Please reproduce the full listing exactly, with nothing added.
⟨
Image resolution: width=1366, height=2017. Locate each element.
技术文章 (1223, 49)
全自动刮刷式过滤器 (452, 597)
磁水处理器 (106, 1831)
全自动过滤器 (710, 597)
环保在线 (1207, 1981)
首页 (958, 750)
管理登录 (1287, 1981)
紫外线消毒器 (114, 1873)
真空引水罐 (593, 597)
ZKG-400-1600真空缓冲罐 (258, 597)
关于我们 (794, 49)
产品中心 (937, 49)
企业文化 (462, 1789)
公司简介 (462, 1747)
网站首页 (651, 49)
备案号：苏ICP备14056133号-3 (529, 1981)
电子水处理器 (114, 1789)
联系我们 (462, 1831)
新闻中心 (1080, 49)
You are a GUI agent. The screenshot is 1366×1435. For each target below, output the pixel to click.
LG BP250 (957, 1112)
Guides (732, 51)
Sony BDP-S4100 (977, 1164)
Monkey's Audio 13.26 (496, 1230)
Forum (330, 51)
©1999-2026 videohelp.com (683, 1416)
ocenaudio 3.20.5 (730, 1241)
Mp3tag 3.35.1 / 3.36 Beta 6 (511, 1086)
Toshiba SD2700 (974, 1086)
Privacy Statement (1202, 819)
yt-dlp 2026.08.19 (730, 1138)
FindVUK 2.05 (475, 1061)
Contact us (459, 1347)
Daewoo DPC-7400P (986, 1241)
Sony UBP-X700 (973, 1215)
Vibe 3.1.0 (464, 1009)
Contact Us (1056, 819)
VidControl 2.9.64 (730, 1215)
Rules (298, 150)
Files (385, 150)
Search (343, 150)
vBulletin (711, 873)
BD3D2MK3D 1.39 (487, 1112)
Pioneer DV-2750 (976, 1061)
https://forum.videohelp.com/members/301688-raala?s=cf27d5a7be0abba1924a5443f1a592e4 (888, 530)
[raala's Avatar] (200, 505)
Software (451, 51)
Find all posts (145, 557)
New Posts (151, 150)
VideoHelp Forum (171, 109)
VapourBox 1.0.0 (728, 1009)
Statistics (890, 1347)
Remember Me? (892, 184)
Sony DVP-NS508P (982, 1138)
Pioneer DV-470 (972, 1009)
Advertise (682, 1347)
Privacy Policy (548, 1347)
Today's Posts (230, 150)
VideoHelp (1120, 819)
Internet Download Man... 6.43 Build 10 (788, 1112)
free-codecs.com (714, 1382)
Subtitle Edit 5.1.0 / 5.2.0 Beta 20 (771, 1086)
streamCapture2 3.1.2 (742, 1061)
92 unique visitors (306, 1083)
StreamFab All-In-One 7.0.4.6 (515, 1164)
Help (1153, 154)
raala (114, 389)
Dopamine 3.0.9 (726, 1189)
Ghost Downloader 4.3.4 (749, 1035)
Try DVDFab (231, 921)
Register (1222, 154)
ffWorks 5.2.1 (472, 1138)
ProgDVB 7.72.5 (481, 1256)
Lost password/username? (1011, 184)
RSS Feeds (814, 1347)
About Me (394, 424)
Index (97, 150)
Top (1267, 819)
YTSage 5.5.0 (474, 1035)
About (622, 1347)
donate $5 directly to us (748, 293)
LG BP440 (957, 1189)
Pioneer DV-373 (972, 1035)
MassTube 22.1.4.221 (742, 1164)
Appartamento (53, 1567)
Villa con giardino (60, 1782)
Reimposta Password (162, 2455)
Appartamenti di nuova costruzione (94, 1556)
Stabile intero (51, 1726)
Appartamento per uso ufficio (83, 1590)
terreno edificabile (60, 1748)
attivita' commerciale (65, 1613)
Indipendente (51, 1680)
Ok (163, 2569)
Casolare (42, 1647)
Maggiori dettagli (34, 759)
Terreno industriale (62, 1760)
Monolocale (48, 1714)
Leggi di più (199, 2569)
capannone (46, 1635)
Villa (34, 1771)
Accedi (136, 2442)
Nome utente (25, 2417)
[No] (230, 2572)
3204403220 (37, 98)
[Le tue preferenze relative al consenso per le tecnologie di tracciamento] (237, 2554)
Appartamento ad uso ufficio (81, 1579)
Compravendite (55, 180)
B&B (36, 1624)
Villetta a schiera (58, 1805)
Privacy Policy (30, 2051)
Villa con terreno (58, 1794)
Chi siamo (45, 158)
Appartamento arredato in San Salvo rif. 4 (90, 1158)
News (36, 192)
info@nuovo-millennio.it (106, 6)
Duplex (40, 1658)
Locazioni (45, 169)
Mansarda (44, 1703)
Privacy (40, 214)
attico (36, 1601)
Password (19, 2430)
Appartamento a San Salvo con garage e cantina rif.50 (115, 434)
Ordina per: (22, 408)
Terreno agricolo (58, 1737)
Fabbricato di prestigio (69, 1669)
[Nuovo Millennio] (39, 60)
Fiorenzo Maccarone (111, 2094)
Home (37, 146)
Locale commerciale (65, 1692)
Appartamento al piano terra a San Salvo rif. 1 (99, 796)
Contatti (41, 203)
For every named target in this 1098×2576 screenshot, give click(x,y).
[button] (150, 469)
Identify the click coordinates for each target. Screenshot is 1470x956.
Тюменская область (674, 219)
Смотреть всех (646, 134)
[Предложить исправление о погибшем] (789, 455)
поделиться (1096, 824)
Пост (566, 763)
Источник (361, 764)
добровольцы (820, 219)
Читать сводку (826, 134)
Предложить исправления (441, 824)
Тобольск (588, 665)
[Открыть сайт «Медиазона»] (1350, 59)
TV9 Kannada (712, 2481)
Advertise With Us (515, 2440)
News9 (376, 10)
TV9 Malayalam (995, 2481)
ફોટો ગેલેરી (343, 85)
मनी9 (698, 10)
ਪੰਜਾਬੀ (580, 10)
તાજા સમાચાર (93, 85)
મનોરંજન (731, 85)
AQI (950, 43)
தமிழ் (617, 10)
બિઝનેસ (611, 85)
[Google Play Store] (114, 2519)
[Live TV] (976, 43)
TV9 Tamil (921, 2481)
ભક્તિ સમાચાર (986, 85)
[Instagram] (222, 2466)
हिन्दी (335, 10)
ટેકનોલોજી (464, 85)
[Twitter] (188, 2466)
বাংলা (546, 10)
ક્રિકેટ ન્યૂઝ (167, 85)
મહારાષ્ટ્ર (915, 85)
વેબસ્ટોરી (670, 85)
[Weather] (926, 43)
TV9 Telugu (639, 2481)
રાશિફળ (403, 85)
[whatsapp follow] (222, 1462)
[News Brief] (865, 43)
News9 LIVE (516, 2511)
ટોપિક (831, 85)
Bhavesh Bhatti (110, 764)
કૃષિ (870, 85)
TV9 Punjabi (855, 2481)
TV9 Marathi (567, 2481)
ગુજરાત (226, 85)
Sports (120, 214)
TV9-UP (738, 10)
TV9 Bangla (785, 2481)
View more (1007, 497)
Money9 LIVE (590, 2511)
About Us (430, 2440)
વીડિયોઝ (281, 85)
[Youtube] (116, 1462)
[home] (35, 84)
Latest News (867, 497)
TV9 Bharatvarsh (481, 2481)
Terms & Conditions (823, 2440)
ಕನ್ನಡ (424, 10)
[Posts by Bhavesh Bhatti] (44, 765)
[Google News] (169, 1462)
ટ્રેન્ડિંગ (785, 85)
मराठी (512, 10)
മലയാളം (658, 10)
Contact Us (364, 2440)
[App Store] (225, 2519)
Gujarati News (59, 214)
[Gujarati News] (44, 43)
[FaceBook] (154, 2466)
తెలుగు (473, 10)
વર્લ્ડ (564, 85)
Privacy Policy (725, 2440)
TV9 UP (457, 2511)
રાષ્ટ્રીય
⟩
→ Answer for this exercise:
Image resolution: width=1366, height=2017. Locate each element.
技术文章 (1223, 49)
全自动刮刷式过滤器 (452, 597)
磁水处理器 (106, 1831)
全自动过滤器 (710, 597)
环保在线 (1207, 1981)
首页 (958, 750)
管理登录 (1287, 1981)
紫外线消毒器 (114, 1873)
真空引水罐 (593, 597)
ZKG-400-1600真空缓冲罐 (258, 597)
关于我们 (794, 49)
产品中心 (937, 49)
企业文化 (462, 1789)
公司简介 (462, 1747)
网站首页 (651, 49)
备案号：苏ICP备14056133号-3 (529, 1981)
电子水处理器 (114, 1789)
联系我们 (462, 1831)
新闻中心 (1080, 49)
You are a GUI agent. The screenshot is 1366×1435. For each target below, output the pixel to click.
LG BP250 (957, 1112)
Guides (732, 51)
Sony BDP-S4100 (977, 1164)
Monkey's Audio 13.26 (496, 1230)
Forum (330, 51)
©1999-2026 videohelp.com (683, 1416)
ocenaudio 3.20.5 (730, 1241)
Mp3tag 3.35.1 / 3.36 Beta 6 (511, 1086)
Toshiba SD2700 (974, 1086)
Privacy Statement (1202, 819)
yt-dlp 2026.08.19 (730, 1138)
FindVUK 2.05 (475, 1061)
Contact us (459, 1347)
Daewoo DPC-7400P (986, 1241)
Sony UBP-X700 (973, 1215)
Vibe 3.1.0 (464, 1009)
Contact Us (1056, 819)
VidControl 2.9.64 (730, 1215)
Rules (298, 150)
Files (385, 150)
Search (343, 150)
vBulletin (711, 873)
BD3D2MK3D 1.39 (487, 1112)
Pioneer DV-2750 (976, 1061)
https://forum.videohelp.com/members/301688-raala?s=cf27d5a7be0abba1924a5443f1a592e4 (888, 530)
[raala's Avatar] (200, 505)
Software (451, 51)
Find all posts (145, 557)
New Posts (151, 150)
VideoHelp Forum (171, 109)
VapourBox 1.0.0 (728, 1009)
Statistics (890, 1347)
Remember Me? (892, 184)
Sony DVP-NS508P (982, 1138)
Pioneer DV-470 (972, 1009)
Advertise (682, 1347)
Privacy Policy (548, 1347)
Today's Posts (230, 150)
VideoHelp (1120, 819)
Internet Download Man... 6.43 Build 10 (788, 1112)
free-codecs.com (714, 1382)
Subtitle Edit 5.1.0 / 5.2.0 Beta 20 (771, 1086)
streamCapture2 3.1.2 (742, 1061)
92 unique visitors (306, 1083)
StreamFab All-In-One 7.0.4.6 (515, 1164)
Help (1153, 154)
raala (114, 389)
Dopamine 3.0.9 (726, 1189)
Ghost Downloader 4.3.4 (749, 1035)
Try DVDFab (231, 921)
Register (1222, 154)
ffWorks 5.2.1 (472, 1138)
ProgDVB 7.72.5 (481, 1256)
Lost password/username? (1011, 184)
RSS Feeds (814, 1347)
About Me (394, 424)
Index (97, 150)
Top (1267, 819)
YTSage 5.5.0 (474, 1035)
About (622, 1347)
donate $5 directly to us (748, 293)
LG BP440 (957, 1189)
Pioneer DV-373 (972, 1035)
MassTube 22.1.4.221 (742, 1164)
Appartamento (53, 1567)
Villa con giardino (60, 1782)
Reimposta Password (162, 2455)
Appartamenti di nuova costruzione (94, 1556)
Stabile intero (51, 1726)
Appartamento per uso ufficio (83, 1590)
terreno edificabile (60, 1748)
attivita' commerciale (65, 1613)
Indipendente (51, 1680)
Ok (163, 2569)
Casolare (42, 1647)
Maggiori dettagli (34, 759)
Terreno industriale (62, 1760)
Monolocale (48, 1714)
Leggi di più (199, 2569)
capannone (46, 1635)
Villa (34, 1771)
Accedi (136, 2442)
Nome utente (25, 2417)
[No] (230, 2572)
3204403220 (37, 98)
[Le tue preferenze relative al consenso per le tecnologie di tracciamento] (237, 2554)
Appartamento ad uso ufficio (81, 1579)
Compravendite (55, 180)
B&B (36, 1624)
Villetta a schiera (58, 1805)
Privacy Policy (30, 2051)
Villa con terreno (58, 1794)
Chi siamo (45, 158)
Appartamento arredato in San Salvo rif. 4 (90, 1158)
News (36, 192)
info@nuovo-millennio.it (106, 6)
Duplex (40, 1658)
Locazioni (45, 169)
Mansarda (44, 1703)
Privacy (40, 214)
attico (36, 1601)
Password (19, 2430)
Appartamento a San Salvo con garage e cantina rif.50 (115, 434)
Ordina per: (22, 408)
Terreno agricolo (58, 1737)
Fabbricato di prestigio (69, 1669)
[Nuovo Millennio] (39, 60)
Fiorenzo Maccarone (111, 2094)
Home (37, 146)
Locale commerciale (65, 1692)
Appartamento al piano terra a San Salvo rif. 1 (99, 796)
Contatti (41, 203)
For every named target in this 1098×2576 screenshot, give click(x,y).
[button] (150, 469)
Identify the click coordinates for each target. Screenshot is 1470x956.
Тюменская область (674, 219)
Смотреть всех (646, 134)
[Предложить исправление о погибшем] (789, 455)
поделиться (1096, 824)
Пост (566, 763)
Источник (361, 764)
добровольцы (820, 219)
Читать сводку (826, 134)
Предложить исправления (441, 824)
Тобольск (588, 665)
[Открыть сайт «Медиазона»] (1350, 59)
TV9 Kannada (712, 2481)
Advertise With Us (515, 2440)
News9 (376, 10)
TV9 Malayalam (995, 2481)
ફોટો ગેલેરી (343, 85)
मनी9 (698, 10)
ਪੰਜਾਬੀ (580, 10)
તાજા સમાચાર (93, 85)
મનોરંજન (731, 85)
AQI (950, 43)
தமிழ் (617, 10)
બિઝનેસ (611, 85)
[Google Play Store] (114, 2519)
[Live TV] (976, 43)
TV9 Tamil (921, 2481)
ભક્તિ સમાચાર (986, 85)
[Instagram] (222, 2466)
हिन्दी (335, 10)
ટેકનોલોજી (464, 85)
[Twitter] (188, 2466)
বাংলা (546, 10)
ક્રિકેટ ન્યૂઝ (167, 85)
મહારાષ્ટ્ર (915, 85)
વેબસ્ટોરી (670, 85)
[Weather] (926, 43)
TV9 Telugu (639, 2481)
રાશિફળ (403, 85)
[whatsapp follow] (222, 1462)
[News Brief] (865, 43)
News9 LIVE (516, 2511)
ટોપિક (831, 85)
Bhavesh Bhatti (110, 764)
કૃષિ (870, 85)
TV9 Punjabi (855, 2481)
TV9 Marathi (567, 2481)
ગુજરાત (226, 85)
Sports (120, 214)
TV9-UP (738, 10)
TV9 Bangla (785, 2481)
View more (1007, 497)
Money9 LIVE (590, 2511)
About Us (430, 2440)
વીડિયોઝ (281, 85)
[Youtube] (116, 1462)
[home] (35, 84)
Latest News (867, 497)
TV9 Bharatvarsh (481, 2481)
Terms & Conditions (823, 2440)
ಕನ್ನಡ (424, 10)
[Posts by Bhavesh Bhatti] (44, 765)
[Google News] (169, 1462)
ટ્રેન્ડિંગ (785, 85)
मराठी (512, 10)
മലയാളം (658, 10)
Contact Us (364, 2440)
[App Store] (225, 2519)
Gujarati News (59, 214)
[Gujarati News] (44, 43)
[FaceBook] (154, 2466)
తెలుగు (473, 10)
વર્લ્ડ (564, 85)
Privacy Policy (725, 2440)
TV9 UP (457, 2511)
રાષ્ટ્રીય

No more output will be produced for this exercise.